Transcribe each record exactly. Include every one.
### Task data
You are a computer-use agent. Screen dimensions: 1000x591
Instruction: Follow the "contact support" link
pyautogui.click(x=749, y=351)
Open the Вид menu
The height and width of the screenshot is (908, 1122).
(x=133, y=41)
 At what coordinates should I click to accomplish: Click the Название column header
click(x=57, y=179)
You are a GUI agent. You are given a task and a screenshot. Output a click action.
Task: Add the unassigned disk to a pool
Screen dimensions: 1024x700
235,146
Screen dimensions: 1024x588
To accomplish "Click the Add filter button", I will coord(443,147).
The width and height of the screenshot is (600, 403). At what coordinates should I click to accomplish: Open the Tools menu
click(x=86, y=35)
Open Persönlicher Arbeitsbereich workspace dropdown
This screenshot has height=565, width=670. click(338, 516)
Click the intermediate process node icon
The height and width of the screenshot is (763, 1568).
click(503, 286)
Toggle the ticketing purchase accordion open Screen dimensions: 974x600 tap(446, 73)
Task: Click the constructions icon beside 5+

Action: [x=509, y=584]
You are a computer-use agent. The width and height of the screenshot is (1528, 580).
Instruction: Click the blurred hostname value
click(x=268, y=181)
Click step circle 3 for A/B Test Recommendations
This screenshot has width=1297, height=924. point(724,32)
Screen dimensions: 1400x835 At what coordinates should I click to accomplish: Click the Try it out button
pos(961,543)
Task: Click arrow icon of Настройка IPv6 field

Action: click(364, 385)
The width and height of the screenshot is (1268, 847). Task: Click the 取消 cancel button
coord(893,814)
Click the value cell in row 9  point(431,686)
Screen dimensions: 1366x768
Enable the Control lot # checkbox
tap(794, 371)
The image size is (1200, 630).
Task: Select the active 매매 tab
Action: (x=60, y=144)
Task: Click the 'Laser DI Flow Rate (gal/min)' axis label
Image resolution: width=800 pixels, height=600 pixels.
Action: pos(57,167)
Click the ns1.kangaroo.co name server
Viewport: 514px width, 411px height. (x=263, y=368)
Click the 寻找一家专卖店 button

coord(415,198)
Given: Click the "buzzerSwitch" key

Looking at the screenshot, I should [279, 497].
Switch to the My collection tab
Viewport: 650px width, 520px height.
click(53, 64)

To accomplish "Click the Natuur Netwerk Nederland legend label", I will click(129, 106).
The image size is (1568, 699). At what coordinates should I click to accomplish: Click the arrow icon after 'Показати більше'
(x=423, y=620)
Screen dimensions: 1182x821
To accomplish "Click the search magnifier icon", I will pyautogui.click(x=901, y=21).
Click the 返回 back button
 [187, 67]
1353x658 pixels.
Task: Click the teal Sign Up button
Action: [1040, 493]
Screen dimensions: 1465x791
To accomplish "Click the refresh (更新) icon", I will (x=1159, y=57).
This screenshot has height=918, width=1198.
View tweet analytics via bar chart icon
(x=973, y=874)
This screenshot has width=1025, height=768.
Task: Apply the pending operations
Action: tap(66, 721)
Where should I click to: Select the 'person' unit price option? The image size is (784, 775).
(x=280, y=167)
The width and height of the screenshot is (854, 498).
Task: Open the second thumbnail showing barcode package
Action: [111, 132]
######
Exercise result —
You are a computer-use agent. Screen dimensions: 1000x591
Instruction: Follow the "contact support" link
pyautogui.click(x=749, y=351)
Open the Вид menu
The height and width of the screenshot is (908, 1122).
(x=133, y=41)
 At what coordinates should I click to accomplish: Click the Название column header
click(x=57, y=179)
You are a GUI agent. You are given a task and a screenshot. Output a click action.
Task: Add the unassigned disk to a pool
Screen dimensions: 1024x700
235,146
Screen dimensions: 1024x588
To accomplish "Click the Add filter button", I will coord(443,147).
The width and height of the screenshot is (600, 403). At what coordinates should I click to accomplish: Open the Tools menu
click(x=86, y=35)
Open Persönlicher Arbeitsbereich workspace dropdown
This screenshot has height=565, width=670. click(338, 516)
Click the intermediate process node icon
The height and width of the screenshot is (763, 1568).
click(503, 286)
Toggle the ticketing purchase accordion open Screen dimensions: 974x600 tap(446, 73)
Task: Click the constructions icon beside 5+

Action: [x=509, y=584]
You are a computer-use agent. The width and height of the screenshot is (1528, 580).
Instruction: Click the blurred hostname value
click(x=268, y=181)
Click step circle 3 for A/B Test Recommendations
This screenshot has width=1297, height=924. point(724,32)
Screen dimensions: 1400x835 At what coordinates should I click to accomplish: Click the Try it out button
pos(961,543)
Task: Click arrow icon of Настройка IPv6 field

Action: click(364, 385)
The width and height of the screenshot is (1268, 847). Task: Click the 取消 cancel button
coord(893,814)
Click the value cell in row 9  point(431,686)
Screen dimensions: 1366x768
Enable the Control lot # checkbox
tap(794, 371)
The image size is (1200, 630).
Task: Select the active 매매 tab
Action: (x=60, y=144)
Task: Click the 'Laser DI Flow Rate (gal/min)' axis label
Image resolution: width=800 pixels, height=600 pixels.
Action: pos(57,167)
Click the ns1.kangaroo.co name server
Viewport: 514px width, 411px height. (x=263, y=368)
Click the 寻找一家专卖店 button

coord(415,198)
Given: Click the "buzzerSwitch" key

Looking at the screenshot, I should [279, 497].
Switch to the My collection tab
Viewport: 650px width, 520px height.
click(53, 64)

To accomplish "Click the Natuur Netwerk Nederland legend label", I will click(129, 106).
The image size is (1568, 699). At what coordinates should I click to accomplish: Click the arrow icon after 'Показати більше'
(x=423, y=620)
Screen dimensions: 1182x821
To accomplish "Click the search magnifier icon", I will pyautogui.click(x=901, y=21).
Click the 返回 back button
 [187, 67]
1353x658 pixels.
Task: Click the teal Sign Up button
Action: [1040, 493]
Screen dimensions: 1465x791
To accomplish "Click the refresh (更新) icon", I will (x=1159, y=57).
This screenshot has height=918, width=1198.
View tweet analytics via bar chart icon
(x=973, y=874)
This screenshot has width=1025, height=768.
Task: Apply the pending operations
Action: tap(66, 721)
Where should I click to: Select the 'person' unit price option? The image size is (784, 775).
(x=280, y=167)
The width and height of the screenshot is (854, 498).
Task: Open the second thumbnail showing barcode package
Action: [111, 132]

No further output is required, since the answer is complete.